### DIRECTIVES
- 1) In the turning-film passage, how many degrees does region 611 turn light relative to the surface normal 625?
- 2) Please write out the part of the turning-film passage starting at "FIG. 6B shows" and ending at "substantially smooth surfaces.".
-- start PROVIDED TEXT --
FIG. 6A shows a DTF 600 that includes multiple turning regions. The DTF 600 includes a substrate 601 and a micro-prism structure 605. The micro-prism structure 605 consists of a number of parallel grooves or notches formed in a surface of the film. The grooves or notches may be carved or etched in the surface of the film 600 to create the micro-prism structure. In one example, the grooves or notches have a triangular cross section in the z-y plane. The triangles formed by the cross section along the length of the y dimension of the film create a “saw-tooth pattern” of right triangle prisms. As shown in FIG. 6A, the DTF is divided into multiple portions or regions 610, 611, and 612. Each region includes a different micro-prism structure. For example, the micro-prism structure in region 610 includes a plurality of right triangular prisms having prism angle φ₁. The micro-prism structure in region 611 includes a plurality of right triangular prisms having prism angle φ₂. The micro-prism structure in region 612 includes a plurality of right triangular prisms having prism angle φ₃. Each of the regions 610, 611, and 612 bends or refracts light (represented by the arrows 619, 620, and 621) passing through the film 600 to turn the direction of the light passing through the film 600. Each region directs light passing through the region at a different turning angle (e.g., θ₁, θ₂, and θ₃) corresponding to the prism angle φ of the corresponding micro-prism structure of the region. For example, region 610 turns light corresponding to the main ray of a beam of light passing through the region 23° with respect to surface the surface normal 625, region 611 turns light corresponding to the main ray of a beam of light passing through the region 20° with respect to surface the surface normal 625, region 612 turns light corresponding to the main ray of a beam of light passing through the region 18° with respect to surface the surface normal 625. In some examples, the turning angle θ of each region is formed, selected, and or matched to correspond with the optical properties of a corresponding region of the optical component of the AR or VR display system such that optical component directs a main ray of the light emitted from the display device at a corresponding eye of the user.

FIG. 6B shows a DTF 630 that includes multiple turning regions and a non-turning region. The DTF 600 includes a substrate 631 and a micro-prism layer 635. The micro-prism layer 635 includes a plurality of regions with a number of parallel grooves or notches formed in a surface of the film. The grooves or notches may be carved or etched in the surface of the film 630 to create a micro-prism structure. In one example, the grooves or notches have a triangular cross section in the z-y plane. In addition, a portion of the micro-prism layer 635 is formed without any microstructure prism, grooves, or notches providing two substantially smooth surfaces.
-- end PROVIDED TEXT --
-- start DATA SUPPLIED --
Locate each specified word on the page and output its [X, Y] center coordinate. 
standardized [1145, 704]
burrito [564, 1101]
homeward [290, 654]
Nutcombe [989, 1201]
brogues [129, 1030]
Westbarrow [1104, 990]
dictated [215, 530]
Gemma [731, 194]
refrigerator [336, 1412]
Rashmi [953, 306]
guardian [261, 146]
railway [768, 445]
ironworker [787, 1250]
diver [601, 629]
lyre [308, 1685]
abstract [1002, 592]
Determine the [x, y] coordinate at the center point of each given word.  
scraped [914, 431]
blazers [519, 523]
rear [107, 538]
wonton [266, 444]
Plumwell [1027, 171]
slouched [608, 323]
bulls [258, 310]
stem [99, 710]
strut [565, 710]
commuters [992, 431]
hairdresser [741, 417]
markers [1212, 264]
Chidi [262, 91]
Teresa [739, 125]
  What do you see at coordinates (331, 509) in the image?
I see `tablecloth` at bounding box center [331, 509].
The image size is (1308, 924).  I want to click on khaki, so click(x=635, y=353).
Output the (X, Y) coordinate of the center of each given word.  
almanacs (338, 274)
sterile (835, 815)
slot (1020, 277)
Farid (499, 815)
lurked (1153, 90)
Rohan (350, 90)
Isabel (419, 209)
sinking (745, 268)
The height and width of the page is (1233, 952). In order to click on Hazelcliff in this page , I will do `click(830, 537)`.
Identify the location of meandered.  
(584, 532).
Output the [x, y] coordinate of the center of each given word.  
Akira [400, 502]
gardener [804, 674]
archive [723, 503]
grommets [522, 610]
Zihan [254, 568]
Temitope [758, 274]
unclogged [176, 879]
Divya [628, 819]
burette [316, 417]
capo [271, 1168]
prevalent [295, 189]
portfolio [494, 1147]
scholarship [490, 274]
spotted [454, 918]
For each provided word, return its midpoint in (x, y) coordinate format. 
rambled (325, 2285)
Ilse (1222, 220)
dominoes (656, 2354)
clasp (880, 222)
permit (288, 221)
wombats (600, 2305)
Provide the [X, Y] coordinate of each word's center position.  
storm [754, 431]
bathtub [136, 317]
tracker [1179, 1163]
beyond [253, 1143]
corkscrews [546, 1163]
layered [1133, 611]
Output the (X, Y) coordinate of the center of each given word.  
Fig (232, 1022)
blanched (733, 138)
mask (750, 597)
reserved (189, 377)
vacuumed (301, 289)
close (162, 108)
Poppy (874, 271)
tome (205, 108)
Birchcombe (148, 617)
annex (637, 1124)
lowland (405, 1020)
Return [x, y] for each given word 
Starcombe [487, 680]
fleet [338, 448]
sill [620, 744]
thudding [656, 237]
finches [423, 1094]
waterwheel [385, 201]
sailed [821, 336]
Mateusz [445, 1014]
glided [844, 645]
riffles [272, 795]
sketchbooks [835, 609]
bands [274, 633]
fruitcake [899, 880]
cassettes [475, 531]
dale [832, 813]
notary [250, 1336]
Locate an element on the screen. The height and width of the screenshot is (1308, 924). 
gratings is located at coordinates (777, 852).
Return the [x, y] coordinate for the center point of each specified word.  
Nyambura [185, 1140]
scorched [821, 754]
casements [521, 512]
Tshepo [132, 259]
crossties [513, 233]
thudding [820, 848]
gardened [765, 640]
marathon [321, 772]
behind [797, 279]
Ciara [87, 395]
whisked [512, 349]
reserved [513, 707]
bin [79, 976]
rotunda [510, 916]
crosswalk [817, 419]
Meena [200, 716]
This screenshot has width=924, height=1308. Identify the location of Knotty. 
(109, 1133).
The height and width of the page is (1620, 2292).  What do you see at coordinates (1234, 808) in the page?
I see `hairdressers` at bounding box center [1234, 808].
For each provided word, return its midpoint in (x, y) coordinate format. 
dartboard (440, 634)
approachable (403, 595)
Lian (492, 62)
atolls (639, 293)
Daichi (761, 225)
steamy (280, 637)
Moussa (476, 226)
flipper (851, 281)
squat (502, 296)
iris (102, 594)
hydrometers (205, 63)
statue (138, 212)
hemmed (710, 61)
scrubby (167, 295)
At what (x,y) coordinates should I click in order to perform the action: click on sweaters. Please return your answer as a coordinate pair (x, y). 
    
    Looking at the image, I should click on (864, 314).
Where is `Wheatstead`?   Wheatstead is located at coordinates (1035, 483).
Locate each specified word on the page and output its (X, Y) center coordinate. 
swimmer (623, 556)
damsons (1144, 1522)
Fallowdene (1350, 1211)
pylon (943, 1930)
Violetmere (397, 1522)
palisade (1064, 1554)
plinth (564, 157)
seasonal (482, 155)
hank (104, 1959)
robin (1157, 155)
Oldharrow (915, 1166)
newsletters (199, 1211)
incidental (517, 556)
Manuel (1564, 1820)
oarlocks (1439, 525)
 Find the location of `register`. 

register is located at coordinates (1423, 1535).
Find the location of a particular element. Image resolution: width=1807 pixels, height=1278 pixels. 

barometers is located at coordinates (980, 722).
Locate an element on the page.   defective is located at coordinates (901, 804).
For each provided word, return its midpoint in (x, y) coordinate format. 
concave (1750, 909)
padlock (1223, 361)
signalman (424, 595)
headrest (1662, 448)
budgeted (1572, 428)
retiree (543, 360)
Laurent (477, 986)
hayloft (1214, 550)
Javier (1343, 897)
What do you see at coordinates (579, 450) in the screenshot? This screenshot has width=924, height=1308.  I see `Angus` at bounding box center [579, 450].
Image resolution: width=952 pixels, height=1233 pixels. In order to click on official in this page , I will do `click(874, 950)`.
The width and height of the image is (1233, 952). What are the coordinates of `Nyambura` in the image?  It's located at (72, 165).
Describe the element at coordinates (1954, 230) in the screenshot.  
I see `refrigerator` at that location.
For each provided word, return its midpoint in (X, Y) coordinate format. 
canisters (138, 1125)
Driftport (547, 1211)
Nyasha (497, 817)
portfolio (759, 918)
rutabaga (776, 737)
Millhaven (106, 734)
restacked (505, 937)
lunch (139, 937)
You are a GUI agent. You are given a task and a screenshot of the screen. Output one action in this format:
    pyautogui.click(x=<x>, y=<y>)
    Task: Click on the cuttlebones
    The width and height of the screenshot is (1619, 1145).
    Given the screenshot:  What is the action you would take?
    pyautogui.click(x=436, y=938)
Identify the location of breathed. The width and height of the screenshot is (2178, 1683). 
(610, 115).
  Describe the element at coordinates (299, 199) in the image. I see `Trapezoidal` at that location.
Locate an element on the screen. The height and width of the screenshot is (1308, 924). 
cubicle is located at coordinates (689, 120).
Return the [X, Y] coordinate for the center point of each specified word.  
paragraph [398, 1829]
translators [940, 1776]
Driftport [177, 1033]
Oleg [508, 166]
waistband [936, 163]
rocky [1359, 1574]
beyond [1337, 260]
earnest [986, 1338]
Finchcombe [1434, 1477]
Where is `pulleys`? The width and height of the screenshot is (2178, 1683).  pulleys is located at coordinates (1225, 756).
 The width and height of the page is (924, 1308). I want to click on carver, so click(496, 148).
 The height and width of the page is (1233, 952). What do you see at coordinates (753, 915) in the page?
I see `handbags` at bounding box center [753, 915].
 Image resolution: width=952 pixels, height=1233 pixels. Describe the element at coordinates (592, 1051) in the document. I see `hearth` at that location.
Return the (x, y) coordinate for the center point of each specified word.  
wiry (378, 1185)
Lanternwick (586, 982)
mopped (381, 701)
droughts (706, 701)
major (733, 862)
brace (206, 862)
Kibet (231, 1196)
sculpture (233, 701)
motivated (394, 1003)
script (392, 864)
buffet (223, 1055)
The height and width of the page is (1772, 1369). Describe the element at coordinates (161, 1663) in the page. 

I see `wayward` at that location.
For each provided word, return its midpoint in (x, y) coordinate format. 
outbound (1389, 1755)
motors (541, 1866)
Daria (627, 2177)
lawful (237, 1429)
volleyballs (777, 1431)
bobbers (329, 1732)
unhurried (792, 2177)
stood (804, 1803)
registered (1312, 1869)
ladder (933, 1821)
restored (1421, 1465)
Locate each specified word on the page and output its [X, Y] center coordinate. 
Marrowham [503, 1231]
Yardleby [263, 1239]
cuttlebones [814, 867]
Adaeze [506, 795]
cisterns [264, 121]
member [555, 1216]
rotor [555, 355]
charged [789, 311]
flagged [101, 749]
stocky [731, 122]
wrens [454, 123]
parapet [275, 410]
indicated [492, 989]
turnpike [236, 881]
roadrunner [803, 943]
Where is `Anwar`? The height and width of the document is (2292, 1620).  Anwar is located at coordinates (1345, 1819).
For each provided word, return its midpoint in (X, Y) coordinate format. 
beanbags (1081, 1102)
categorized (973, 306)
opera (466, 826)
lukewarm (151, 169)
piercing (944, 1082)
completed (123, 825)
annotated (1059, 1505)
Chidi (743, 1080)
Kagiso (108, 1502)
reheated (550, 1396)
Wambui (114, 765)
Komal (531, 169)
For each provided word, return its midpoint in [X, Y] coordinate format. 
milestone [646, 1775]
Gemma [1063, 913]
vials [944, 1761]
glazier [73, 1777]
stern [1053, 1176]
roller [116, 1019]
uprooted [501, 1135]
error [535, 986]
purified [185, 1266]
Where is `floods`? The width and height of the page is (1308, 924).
-- end DATA SUPPLIED --
### RESPONSES PER TASK
- 1) 20°

- 2)
FIG. 6B shows a DTF 630 that includes multiple turning regions and a non-turning region. The DTF 600 includes a substrate 631 and a micro-prism layer 635. The micro-prism layer 635 includes a plurality of regions with a number of parallel grooves or notches formed in a surface of the film. The grooves or notches may be carved or etched in the surface of the film 630 to create a micro-prism structure. In one example, the grooves or notches have a triangular cross section in the z-y plane. In addition, a portion of the micro-prism layer 635 is formed without any microstructure prism, grooves, or notches providing two substantially smooth surfaces.